A new bone scan confirmed the diagnosis of femoral and tibial osteomyelitis and we decided to perform a new surgical procedure due to the above-mentioned biopsy encounters. We performed an arthrodesis removing articular surfaces and placing an external fixation (Ilizarov type) for six months (Figure 2). On the whole, the patient underwent this surgery after 7 months of the primary surgery. During postoperative period he presented an abscess at one of the needles that required drainage and replacement. An infection by Staphylococcus aureus was documented and starting antibiotics to treat this infection.
The patient has not presented infection recurrence since the arthrodesis two years ago, and the imaging shows bone consolidation in the knee with a 6 cm dysmetria.
The incidence of knee infection after arthroscopy is very low (0.04-0.1%) [5,6], and even less common is the infection by Candida albicans in the musculoskeletal system. The patient probably became contaminated during the procedure or got a fungemia that compromised the operated knee [4]. No immunosuppression was documented on the patient, besides his elderly age.
The diagnosis, which in a beginning was not complex although it appeared with the same symptoms as a bacterial infection, turned out to have a complicated progress due to the failure of the first prescribed antifungal drugs, which were selected by the antifungiogram. To make matters worse, the patient had prostatic and renal pathologies associated, together with a pulmonary thromboembolism. Following the first surgery, the patient required a urinary catheter for acute urinary retention, which could be the origin of infection, however, the patient did not present urinary tract symptoms. Finally, the patient improved with the third antifungal, Voriconazol [7], but after ceasing the treatment he presented symptomatology recurrence together with severe articular involvement, as a result of which the patient underwent surgery [8].
Of all the published rare infections in the musculoskeletal system, as Pseudomonas aeruginosa [3], Clostridium perfringens [1], Neisseria meningitides [2] and Candida albicans [4], all of them had successful outcomes except for Candida albicans, which required articular arthrodesis, just as in our case.

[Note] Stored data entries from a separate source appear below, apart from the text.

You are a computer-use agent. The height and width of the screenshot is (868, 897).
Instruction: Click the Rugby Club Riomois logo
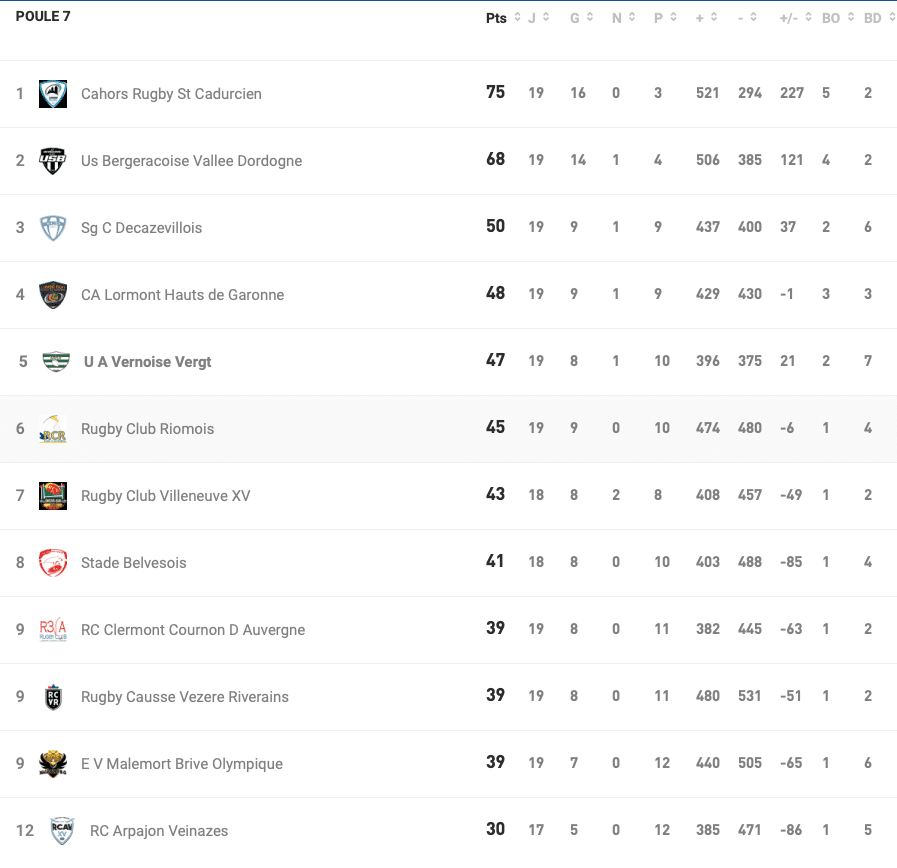click(x=53, y=429)
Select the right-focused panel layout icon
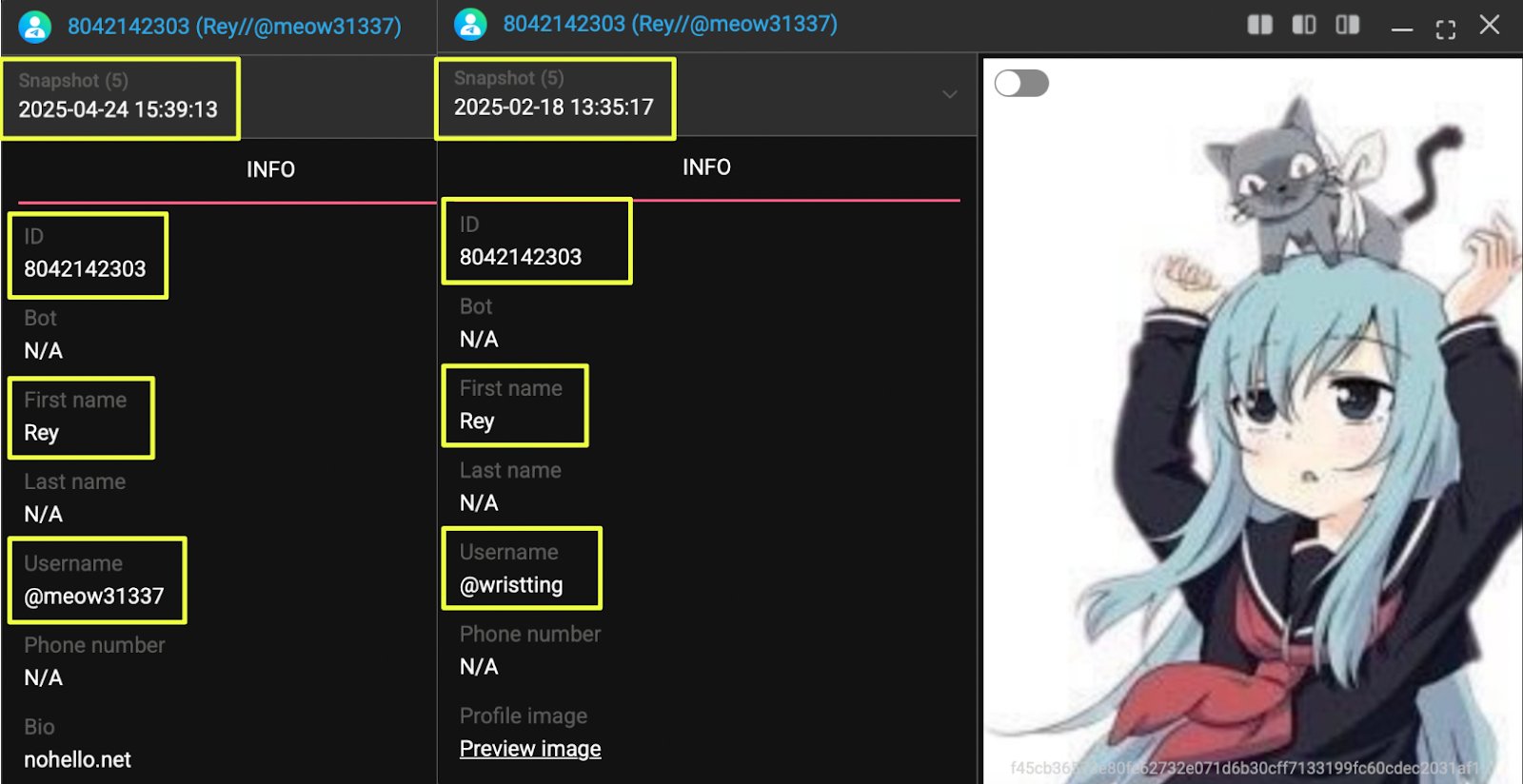The width and height of the screenshot is (1523, 784). (1348, 25)
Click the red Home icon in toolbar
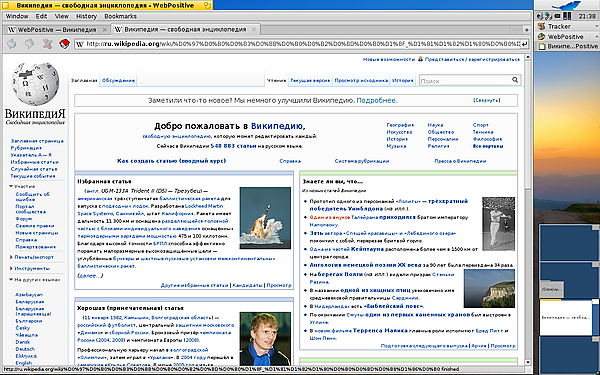Image resolution: width=600 pixels, height=375 pixels. click(x=65, y=44)
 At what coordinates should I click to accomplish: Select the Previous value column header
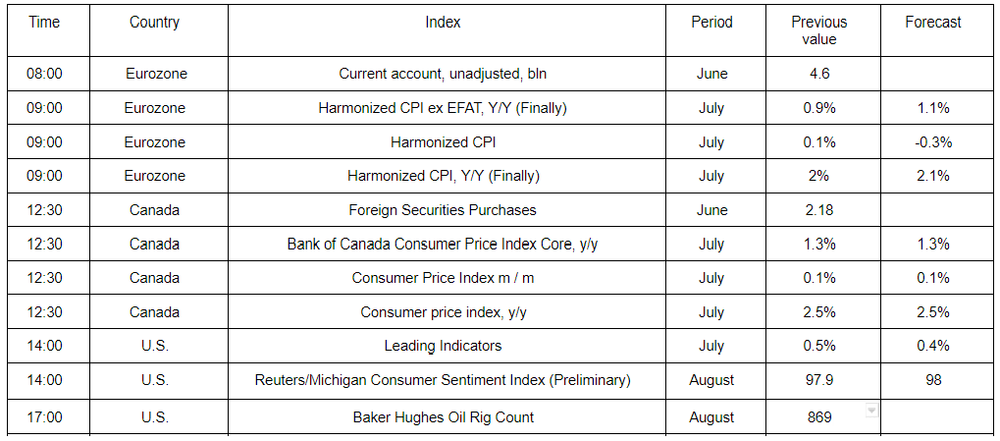click(819, 31)
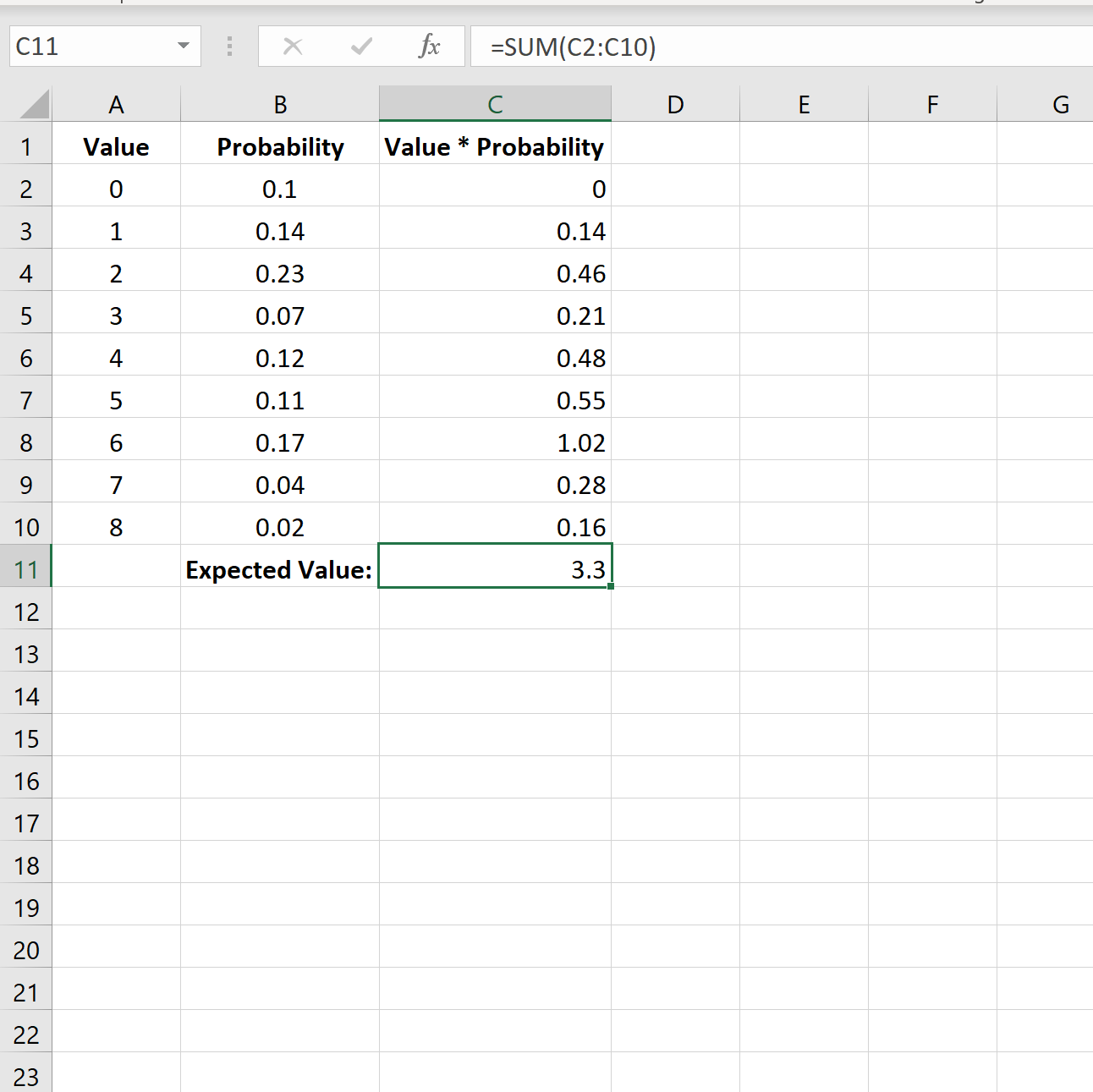Select cell B2 with probability 0.1

click(x=280, y=188)
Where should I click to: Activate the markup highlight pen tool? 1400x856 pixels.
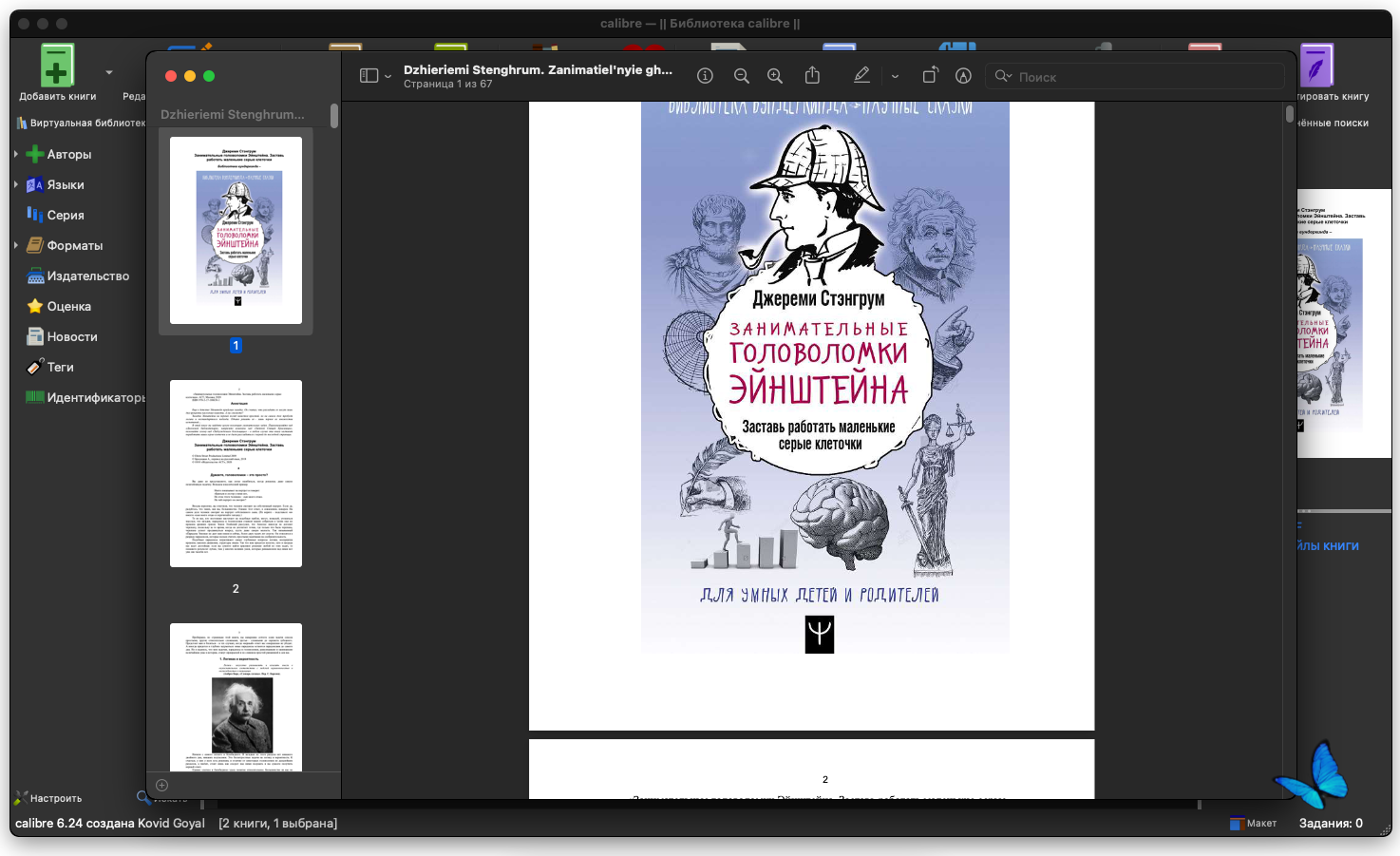click(861, 76)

The different possibilities of treatment when facing articular infection include arthroscopic debridement, open surgery (arthrotomy) and suction-puncture several times. When possible, the treatment to choose should be the less aggressive arthroscopic debridement [9,10], as we did with our patient. Morbidity of arthroscopic debridement compared to suction-puncture is lower, allowing a complete synovectomy (subquadricipital cul-de-sac, lateral groove, medial groove and anterior compartment). Immediately we perform both posteromedial and posterolateral portals to conclude synovectomy and the arthroscopic debridement.
Obviously, all these treatments have to be accompanied by a correct antibiotic treatment identified with the antibiogram/antifungiogram. The main objective is the articular decompression, in this case of the knee, withdrawal of proteolytic bacterial enzymes and of course, eradicating infection in order to avoid destruction of articular cartilage and bone infection.
To conclude, infection by Candida is highly dangerous condition for the joint’s viability, due to its difficult management and treatment resistance. Therefore it is very important to keep a close monitoring of those patients who are diagnosed with this infection, besides a prompt diagnosis and management in order to obtain better outcomes.